### Task goal
Every word of every entry must be retyped exactly.

____ Extracted records

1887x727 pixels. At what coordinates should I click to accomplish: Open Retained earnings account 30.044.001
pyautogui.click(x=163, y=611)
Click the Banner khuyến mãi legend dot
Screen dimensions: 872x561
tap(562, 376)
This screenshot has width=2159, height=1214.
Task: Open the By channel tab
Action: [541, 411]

________

### Exercise result
1887x727 pixels. At what coordinates should I click to accomplish: Open Retained earnings account 30.044.001
pyautogui.click(x=163, y=611)
Click the Banner khuyến mãi legend dot
Screen dimensions: 872x561
tap(562, 376)
This screenshot has width=2159, height=1214.
Task: Open the By channel tab
Action: [541, 411]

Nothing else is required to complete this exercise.